INSTRUCTIONS FOR THE TASK: Can you reproduce every row below, word for word and in the same order?

EXCERPTED DATA:
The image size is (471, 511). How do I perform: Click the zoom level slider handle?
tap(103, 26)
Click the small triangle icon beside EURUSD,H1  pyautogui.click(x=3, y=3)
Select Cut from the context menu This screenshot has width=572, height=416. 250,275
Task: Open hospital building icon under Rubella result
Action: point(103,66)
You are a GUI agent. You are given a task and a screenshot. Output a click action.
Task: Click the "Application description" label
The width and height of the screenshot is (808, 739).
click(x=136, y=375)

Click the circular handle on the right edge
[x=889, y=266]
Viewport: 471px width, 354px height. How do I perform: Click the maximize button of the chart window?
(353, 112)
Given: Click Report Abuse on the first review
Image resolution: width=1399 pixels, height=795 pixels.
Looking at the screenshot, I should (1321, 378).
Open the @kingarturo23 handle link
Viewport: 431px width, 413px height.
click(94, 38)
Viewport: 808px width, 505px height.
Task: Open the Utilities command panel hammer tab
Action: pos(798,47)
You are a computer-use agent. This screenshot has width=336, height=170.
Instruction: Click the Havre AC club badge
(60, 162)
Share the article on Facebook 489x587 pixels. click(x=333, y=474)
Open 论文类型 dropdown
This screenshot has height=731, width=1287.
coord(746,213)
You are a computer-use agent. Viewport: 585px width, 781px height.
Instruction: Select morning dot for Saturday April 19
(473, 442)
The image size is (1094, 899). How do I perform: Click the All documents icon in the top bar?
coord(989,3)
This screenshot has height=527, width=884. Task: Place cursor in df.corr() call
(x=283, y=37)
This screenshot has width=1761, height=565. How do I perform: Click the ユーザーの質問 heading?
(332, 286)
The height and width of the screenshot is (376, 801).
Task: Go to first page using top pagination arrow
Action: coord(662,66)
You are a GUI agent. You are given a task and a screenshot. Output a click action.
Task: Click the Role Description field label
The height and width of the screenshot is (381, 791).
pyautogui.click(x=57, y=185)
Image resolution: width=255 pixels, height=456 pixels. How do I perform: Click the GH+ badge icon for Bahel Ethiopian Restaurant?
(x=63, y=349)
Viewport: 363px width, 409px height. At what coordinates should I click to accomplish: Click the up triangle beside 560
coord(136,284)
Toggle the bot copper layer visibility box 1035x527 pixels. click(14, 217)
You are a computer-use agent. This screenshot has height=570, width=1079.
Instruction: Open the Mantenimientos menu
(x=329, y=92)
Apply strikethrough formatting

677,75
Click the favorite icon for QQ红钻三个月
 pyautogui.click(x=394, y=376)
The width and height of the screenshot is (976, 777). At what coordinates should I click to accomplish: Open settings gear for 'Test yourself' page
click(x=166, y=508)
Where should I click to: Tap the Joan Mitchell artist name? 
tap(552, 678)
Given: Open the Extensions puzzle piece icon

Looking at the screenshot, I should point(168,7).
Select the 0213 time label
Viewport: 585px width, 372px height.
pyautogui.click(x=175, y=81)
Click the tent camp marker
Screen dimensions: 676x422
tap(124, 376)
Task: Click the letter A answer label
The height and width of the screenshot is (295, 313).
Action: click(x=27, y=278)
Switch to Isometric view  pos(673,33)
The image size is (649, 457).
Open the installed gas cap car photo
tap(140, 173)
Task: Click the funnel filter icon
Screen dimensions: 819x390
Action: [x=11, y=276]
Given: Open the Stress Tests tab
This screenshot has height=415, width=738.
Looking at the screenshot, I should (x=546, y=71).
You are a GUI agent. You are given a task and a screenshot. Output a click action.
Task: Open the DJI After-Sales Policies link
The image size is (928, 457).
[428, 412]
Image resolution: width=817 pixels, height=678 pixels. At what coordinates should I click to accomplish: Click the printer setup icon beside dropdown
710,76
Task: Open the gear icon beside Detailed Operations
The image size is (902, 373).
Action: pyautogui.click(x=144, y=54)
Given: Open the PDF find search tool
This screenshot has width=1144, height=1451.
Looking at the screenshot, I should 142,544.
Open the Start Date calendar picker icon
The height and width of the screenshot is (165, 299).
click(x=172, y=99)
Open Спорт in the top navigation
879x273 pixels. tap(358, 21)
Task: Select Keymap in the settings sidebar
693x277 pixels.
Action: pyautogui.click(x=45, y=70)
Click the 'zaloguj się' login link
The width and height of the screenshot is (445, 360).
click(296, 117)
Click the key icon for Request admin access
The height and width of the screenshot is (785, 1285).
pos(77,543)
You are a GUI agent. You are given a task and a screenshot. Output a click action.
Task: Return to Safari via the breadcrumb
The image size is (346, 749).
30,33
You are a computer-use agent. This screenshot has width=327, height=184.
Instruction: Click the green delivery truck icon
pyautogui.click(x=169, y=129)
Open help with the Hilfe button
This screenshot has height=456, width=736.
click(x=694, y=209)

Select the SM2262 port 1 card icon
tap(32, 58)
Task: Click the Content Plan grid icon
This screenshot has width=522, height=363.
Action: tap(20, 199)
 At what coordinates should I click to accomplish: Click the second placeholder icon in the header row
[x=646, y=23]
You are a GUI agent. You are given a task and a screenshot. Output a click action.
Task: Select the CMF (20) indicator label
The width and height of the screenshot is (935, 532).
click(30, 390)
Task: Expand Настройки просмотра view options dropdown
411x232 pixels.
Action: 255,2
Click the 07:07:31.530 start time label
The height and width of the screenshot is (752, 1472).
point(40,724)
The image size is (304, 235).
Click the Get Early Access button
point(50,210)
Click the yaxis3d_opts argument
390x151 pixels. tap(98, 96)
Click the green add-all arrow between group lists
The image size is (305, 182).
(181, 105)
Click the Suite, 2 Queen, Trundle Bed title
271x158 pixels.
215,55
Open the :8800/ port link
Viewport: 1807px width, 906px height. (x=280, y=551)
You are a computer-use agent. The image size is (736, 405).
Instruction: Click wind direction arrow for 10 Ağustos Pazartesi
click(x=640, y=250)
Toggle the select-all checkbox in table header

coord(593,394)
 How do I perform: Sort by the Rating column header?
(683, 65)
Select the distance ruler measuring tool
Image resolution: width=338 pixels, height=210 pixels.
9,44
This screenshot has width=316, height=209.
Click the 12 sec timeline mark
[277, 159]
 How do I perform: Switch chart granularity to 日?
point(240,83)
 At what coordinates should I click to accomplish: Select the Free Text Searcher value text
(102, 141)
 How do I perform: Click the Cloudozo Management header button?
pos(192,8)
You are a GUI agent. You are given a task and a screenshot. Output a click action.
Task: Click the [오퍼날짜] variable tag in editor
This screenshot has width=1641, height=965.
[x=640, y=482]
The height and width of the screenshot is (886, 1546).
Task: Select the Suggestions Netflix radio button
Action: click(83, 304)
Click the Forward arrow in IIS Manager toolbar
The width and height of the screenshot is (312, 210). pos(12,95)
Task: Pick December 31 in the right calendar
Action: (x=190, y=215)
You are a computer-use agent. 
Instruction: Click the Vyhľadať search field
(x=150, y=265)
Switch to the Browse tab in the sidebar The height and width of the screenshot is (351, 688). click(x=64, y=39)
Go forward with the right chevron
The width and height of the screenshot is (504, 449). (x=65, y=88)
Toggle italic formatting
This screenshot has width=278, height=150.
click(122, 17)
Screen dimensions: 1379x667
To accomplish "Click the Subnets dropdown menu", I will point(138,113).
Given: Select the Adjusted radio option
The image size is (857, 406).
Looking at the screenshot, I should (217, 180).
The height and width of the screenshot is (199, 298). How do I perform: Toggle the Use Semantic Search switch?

ANSWER IN FULL:
The image size is (471, 511). How do I perform: Click the zoom level slider handle?
tap(103, 26)
Click the small triangle icon beside EURUSD,H1  pyautogui.click(x=3, y=3)
Select Cut from the context menu This screenshot has width=572, height=416. 250,275
Task: Open hospital building icon under Rubella result
Action: point(103,66)
You are a GUI agent. You are given a task and a screenshot. Output a click action.
Task: Click the "Application description" label
The width and height of the screenshot is (808, 739).
click(x=136, y=375)

Click the circular handle on the right edge
[x=889, y=266]
Viewport: 471px width, 354px height. How do I perform: Click the maximize button of the chart window?
(353, 112)
Given: Click Report Abuse on the first review
Image resolution: width=1399 pixels, height=795 pixels.
Looking at the screenshot, I should (1321, 378).
Open the @kingarturo23 handle link
Viewport: 431px width, 413px height.
click(94, 38)
Viewport: 808px width, 505px height.
Task: Open the Utilities command panel hammer tab
Action: pos(798,47)
You are a computer-use agent. This screenshot has width=336, height=170.
Instruction: Click the Havre AC club badge
(60, 162)
Share the article on Facebook 489x587 pixels. click(x=333, y=474)
Open 论文类型 dropdown
This screenshot has height=731, width=1287.
coord(746,213)
You are a computer-use agent. Viewport: 585px width, 781px height.
Instruction: Select morning dot for Saturday April 19
(473, 442)
The image size is (1094, 899). How do I perform: Click the All documents icon in the top bar?
coord(989,3)
This screenshot has height=527, width=884. Task: Place cursor in df.corr() call
(x=283, y=37)
This screenshot has width=1761, height=565. How do I perform: Click the ユーザーの質問 heading?
(332, 286)
The height and width of the screenshot is (376, 801).
Task: Go to first page using top pagination arrow
Action: coord(662,66)
You are a GUI agent. You are given a task and a screenshot. Output a click action.
Task: Click the Role Description field label
The height and width of the screenshot is (381, 791).
pyautogui.click(x=57, y=185)
Image resolution: width=255 pixels, height=456 pixels. How do I perform: Click the GH+ badge icon for Bahel Ethiopian Restaurant?
(x=63, y=349)
Viewport: 363px width, 409px height. At what coordinates should I click to accomplish: Click the up triangle beside 560
coord(136,284)
Toggle the bot copper layer visibility box 1035x527 pixels. click(14, 217)
You are a computer-use agent. This screenshot has height=570, width=1079.
Instruction: Open the Mantenimientos menu
(x=329, y=92)
Apply strikethrough formatting

677,75
Click the favorite icon for QQ红钻三个月
 pyautogui.click(x=394, y=376)
The width and height of the screenshot is (976, 777). At what coordinates should I click to accomplish: Open settings gear for 'Test yourself' page
click(x=166, y=508)
Where should I click to: Tap the Joan Mitchell artist name? 
tap(552, 678)
Given: Open the Extensions puzzle piece icon

Looking at the screenshot, I should point(168,7).
Select the 0213 time label
Viewport: 585px width, 372px height.
pyautogui.click(x=175, y=81)
Click the tent camp marker
Screen dimensions: 676x422
tap(124, 376)
Task: Click the letter A answer label
The height and width of the screenshot is (295, 313).
Action: click(x=27, y=278)
Switch to Isometric view  pos(673,33)
The image size is (649, 457).
Open the installed gas cap car photo
tap(140, 173)
Task: Click the funnel filter icon
Screen dimensions: 819x390
Action: [x=11, y=276]
Given: Open the Stress Tests tab
This screenshot has height=415, width=738.
Looking at the screenshot, I should (x=546, y=71).
You are a GUI agent. You are given a task and a screenshot. Output a click action.
Task: Open the DJI After-Sales Policies link
The image size is (928, 457).
[428, 412]
Image resolution: width=817 pixels, height=678 pixels. At what coordinates should I click to accomplish: Click the printer setup icon beside dropdown
710,76
Task: Open the gear icon beside Detailed Operations
The image size is (902, 373).
Action: pyautogui.click(x=144, y=54)
Given: Open the PDF find search tool
This screenshot has width=1144, height=1451.
Looking at the screenshot, I should 142,544.
Open the Start Date calendar picker icon
The height and width of the screenshot is (165, 299).
click(x=172, y=99)
Open Спорт in the top navigation
879x273 pixels. tap(358, 21)
Task: Select Keymap in the settings sidebar
693x277 pixels.
Action: pyautogui.click(x=45, y=70)
Click the 'zaloguj się' login link
The width and height of the screenshot is (445, 360).
click(296, 117)
Click the key icon for Request admin access
The height and width of the screenshot is (785, 1285).
pos(77,543)
You are a GUI agent. You are given a task and a screenshot. Output a click action.
Task: Return to Safari via the breadcrumb
The image size is (346, 749).
30,33
You are a computer-use agent. This screenshot has width=327, height=184.
Instruction: Click the green delivery truck icon
pyautogui.click(x=169, y=129)
Open help with the Hilfe button
This screenshot has height=456, width=736.
click(x=694, y=209)

Select the SM2262 port 1 card icon
tap(32, 58)
Task: Click the Content Plan grid icon
This screenshot has width=522, height=363.
Action: tap(20, 199)
 At what coordinates should I click to accomplish: Click the second placeholder icon in the header row
[x=646, y=23]
You are a GUI agent. You are given a task and a screenshot. Output a click action.
Task: Select the CMF (20) indicator label
The width and height of the screenshot is (935, 532).
click(30, 390)
Task: Expand Настройки просмотра view options dropdown
411x232 pixels.
Action: 255,2
Click the 07:07:31.530 start time label
The height and width of the screenshot is (752, 1472).
point(40,724)
The image size is (304, 235).
Click the Get Early Access button
point(50,210)
Click the yaxis3d_opts argument
390x151 pixels. tap(98, 96)
Click the green add-all arrow between group lists
The image size is (305, 182).
(181, 105)
Click the Suite, 2 Queen, Trundle Bed title
271x158 pixels.
215,55
Open the :8800/ port link
Viewport: 1807px width, 906px height. (x=280, y=551)
You are a computer-use agent. The image size is (736, 405).
Instruction: Click wind direction arrow for 10 Ağustos Pazartesi
click(x=640, y=250)
Toggle the select-all checkbox in table header

coord(593,394)
 How do I perform: Sort by the Rating column header?
(683, 65)
Select the distance ruler measuring tool
Image resolution: width=338 pixels, height=210 pixels.
9,44
This screenshot has width=316, height=209.
Click the 12 sec timeline mark
[277, 159]
 How do I perform: Switch chart granularity to 日?
point(240,83)
 At what coordinates should I click to accomplish: Select the Free Text Searcher value text
(102, 141)
 How do I perform: Click the Cloudozo Management header button?
pos(192,8)
You are a GUI agent. You are given a task and a screenshot. Output a click action.
Task: Click the [오퍼날짜] variable tag in editor
This screenshot has width=1641, height=965.
[x=640, y=482]
The height and width of the screenshot is (886, 1546).
Task: Select the Suggestions Netflix radio button
Action: click(83, 304)
Click the Forward arrow in IIS Manager toolbar
The width and height of the screenshot is (312, 210). pos(12,95)
Task: Pick December 31 in the right calendar
Action: (x=190, y=215)
You are a computer-use agent. 
Instruction: Click the Vyhľadať search field
(x=150, y=265)
Switch to the Browse tab in the sidebar The height and width of the screenshot is (351, 688). click(x=64, y=39)
Go forward with the right chevron
The width and height of the screenshot is (504, 449). (x=65, y=88)
Toggle italic formatting
This screenshot has width=278, height=150.
click(122, 17)
Screen dimensions: 1379x667
To accomplish "Click the Subnets dropdown menu", I will point(138,113).
Given: Select the Adjusted radio option
The image size is (857, 406).
Looking at the screenshot, I should (217, 180).
The height and width of the screenshot is (199, 298). How do I perform: Toggle the Use Semantic Search switch?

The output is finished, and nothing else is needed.